How many lines in the records below contain the word "pencil"? Give only the number.

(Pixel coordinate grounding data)
******

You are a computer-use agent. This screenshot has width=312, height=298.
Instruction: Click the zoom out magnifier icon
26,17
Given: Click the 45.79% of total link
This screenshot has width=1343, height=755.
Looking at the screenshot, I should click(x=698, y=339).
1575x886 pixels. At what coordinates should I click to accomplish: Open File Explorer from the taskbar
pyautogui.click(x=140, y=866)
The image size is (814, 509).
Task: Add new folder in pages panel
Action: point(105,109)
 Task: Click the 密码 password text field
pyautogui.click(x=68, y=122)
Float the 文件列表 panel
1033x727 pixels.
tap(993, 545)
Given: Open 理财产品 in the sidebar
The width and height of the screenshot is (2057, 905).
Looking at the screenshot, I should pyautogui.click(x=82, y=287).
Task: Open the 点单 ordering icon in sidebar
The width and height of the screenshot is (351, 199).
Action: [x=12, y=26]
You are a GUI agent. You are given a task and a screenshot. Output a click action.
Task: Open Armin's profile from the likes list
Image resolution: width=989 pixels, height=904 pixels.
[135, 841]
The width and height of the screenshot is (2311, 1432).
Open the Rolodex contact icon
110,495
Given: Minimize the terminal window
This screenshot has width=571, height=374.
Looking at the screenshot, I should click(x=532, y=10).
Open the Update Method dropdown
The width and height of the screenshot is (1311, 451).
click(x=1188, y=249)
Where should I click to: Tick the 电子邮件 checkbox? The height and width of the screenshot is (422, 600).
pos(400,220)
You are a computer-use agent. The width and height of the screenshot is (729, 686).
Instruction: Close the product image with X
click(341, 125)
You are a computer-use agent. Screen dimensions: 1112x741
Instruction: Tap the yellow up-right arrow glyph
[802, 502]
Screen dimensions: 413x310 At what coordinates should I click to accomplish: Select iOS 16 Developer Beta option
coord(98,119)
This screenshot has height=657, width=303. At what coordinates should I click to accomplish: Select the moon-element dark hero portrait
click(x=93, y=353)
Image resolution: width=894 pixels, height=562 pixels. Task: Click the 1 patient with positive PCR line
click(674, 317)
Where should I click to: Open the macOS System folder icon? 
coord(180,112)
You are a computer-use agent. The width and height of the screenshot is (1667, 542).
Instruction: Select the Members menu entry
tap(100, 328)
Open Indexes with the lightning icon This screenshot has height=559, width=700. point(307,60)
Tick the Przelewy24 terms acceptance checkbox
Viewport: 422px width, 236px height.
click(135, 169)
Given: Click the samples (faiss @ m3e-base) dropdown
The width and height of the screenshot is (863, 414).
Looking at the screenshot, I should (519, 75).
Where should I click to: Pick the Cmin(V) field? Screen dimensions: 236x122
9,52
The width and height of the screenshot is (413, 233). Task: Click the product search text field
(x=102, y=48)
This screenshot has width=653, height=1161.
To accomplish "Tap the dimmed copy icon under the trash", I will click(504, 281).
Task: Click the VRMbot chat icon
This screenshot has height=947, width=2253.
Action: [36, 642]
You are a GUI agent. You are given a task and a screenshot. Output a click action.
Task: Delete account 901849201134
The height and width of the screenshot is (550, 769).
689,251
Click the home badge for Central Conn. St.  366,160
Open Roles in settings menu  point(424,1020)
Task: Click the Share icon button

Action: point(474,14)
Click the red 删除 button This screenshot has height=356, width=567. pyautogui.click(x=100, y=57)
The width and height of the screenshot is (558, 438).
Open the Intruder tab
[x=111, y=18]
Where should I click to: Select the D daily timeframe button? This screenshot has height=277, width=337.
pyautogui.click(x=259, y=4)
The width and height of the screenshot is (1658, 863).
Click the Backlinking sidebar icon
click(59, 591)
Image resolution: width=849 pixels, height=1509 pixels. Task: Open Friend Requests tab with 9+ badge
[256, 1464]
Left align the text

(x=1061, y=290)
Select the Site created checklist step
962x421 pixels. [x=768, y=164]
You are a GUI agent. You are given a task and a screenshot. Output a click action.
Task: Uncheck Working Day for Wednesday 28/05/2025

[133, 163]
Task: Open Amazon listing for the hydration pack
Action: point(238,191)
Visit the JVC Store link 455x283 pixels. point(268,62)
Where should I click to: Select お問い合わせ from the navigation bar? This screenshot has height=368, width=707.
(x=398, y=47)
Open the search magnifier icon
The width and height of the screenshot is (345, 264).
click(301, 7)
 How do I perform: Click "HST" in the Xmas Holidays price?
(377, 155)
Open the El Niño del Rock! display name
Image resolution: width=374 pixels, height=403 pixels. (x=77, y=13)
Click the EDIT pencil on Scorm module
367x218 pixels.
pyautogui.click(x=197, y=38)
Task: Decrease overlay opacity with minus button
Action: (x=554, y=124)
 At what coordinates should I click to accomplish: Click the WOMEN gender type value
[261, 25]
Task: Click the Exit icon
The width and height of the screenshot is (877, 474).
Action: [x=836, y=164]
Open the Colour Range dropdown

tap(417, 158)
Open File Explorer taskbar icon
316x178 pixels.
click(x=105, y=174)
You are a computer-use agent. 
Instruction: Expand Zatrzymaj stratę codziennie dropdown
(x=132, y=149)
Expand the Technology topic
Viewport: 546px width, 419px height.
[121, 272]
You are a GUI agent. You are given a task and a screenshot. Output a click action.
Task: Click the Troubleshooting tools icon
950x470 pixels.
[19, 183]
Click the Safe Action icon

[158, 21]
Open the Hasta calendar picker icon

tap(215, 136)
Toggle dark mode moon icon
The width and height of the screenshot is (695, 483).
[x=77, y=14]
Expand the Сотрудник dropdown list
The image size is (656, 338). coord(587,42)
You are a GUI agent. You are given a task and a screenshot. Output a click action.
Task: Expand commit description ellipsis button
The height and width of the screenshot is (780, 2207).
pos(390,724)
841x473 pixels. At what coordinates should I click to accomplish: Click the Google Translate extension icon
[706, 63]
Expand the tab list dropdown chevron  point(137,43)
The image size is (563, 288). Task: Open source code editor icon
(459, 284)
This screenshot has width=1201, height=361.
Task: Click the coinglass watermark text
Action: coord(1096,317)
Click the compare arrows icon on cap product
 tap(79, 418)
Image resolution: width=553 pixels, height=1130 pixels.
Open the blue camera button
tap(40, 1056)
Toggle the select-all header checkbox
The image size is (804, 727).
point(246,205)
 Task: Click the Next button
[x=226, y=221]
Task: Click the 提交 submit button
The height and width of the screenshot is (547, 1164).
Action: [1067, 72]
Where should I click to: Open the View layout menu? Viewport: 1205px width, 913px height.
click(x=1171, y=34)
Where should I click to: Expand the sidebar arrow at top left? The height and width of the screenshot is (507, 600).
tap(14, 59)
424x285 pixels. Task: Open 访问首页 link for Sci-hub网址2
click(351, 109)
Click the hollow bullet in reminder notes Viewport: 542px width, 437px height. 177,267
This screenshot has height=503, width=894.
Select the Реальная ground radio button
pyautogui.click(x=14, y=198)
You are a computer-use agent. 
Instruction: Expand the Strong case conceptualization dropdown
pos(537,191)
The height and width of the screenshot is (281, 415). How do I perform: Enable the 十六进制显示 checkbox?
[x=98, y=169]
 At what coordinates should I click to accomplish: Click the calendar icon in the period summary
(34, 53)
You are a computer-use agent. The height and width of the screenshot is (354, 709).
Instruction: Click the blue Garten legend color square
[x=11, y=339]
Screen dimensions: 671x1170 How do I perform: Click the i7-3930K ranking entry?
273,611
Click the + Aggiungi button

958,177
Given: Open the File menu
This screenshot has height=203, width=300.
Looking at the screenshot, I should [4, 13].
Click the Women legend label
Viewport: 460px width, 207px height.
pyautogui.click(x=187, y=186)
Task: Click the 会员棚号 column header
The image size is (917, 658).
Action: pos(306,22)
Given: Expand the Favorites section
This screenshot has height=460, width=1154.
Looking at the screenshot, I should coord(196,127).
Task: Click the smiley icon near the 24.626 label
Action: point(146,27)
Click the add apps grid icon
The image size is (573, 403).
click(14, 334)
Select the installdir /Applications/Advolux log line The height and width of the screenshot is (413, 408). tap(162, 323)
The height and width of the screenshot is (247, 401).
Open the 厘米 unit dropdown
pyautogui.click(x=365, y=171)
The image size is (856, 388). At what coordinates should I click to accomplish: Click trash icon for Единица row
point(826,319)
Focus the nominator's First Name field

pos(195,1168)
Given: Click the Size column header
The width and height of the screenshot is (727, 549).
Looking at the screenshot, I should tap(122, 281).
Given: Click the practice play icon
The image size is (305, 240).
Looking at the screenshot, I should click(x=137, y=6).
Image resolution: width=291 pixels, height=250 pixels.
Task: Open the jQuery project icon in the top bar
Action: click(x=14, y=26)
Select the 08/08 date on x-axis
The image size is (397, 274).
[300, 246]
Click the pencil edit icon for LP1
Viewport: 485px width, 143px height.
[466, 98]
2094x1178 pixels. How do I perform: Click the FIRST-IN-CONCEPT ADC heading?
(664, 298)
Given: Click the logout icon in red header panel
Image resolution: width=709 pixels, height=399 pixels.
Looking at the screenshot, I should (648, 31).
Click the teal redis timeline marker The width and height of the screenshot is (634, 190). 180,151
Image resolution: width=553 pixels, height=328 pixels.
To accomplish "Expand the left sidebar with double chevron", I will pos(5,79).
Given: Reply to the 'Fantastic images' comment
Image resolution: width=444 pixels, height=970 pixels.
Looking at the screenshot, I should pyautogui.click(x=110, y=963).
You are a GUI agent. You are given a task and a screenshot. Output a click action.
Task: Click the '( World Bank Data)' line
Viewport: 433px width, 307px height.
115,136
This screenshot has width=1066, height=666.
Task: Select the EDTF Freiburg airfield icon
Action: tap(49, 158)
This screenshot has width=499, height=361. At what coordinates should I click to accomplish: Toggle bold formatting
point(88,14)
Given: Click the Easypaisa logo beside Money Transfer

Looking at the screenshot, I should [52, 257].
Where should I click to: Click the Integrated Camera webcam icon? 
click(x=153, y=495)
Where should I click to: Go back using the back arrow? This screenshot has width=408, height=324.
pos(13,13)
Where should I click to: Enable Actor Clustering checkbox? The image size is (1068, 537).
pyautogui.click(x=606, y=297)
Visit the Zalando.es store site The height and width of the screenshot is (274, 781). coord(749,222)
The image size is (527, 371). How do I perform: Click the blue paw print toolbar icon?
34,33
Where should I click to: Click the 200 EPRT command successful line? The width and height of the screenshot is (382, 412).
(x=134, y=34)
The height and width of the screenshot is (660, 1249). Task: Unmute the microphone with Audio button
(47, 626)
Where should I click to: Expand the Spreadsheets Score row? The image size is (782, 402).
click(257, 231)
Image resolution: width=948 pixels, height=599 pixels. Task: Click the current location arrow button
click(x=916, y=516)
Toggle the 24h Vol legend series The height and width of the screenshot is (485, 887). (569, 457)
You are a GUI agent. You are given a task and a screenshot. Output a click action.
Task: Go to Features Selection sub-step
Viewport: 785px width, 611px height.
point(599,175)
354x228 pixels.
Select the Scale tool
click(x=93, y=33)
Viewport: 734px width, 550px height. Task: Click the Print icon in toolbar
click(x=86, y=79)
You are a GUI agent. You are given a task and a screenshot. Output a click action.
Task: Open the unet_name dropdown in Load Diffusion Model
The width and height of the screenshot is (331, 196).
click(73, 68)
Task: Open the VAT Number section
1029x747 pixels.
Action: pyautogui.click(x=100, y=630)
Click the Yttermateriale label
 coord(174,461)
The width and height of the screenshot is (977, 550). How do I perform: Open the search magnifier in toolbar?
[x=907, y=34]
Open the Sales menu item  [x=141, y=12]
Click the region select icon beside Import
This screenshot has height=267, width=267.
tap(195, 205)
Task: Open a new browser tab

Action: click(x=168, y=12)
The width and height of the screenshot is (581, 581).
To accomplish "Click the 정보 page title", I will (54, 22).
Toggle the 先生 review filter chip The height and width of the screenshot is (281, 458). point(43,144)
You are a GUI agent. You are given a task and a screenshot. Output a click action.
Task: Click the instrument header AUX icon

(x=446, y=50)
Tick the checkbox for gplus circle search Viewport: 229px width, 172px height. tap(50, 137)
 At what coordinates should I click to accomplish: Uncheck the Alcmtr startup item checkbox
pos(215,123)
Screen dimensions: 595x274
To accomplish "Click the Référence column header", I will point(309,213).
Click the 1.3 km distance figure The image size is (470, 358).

******

■ Task response: 2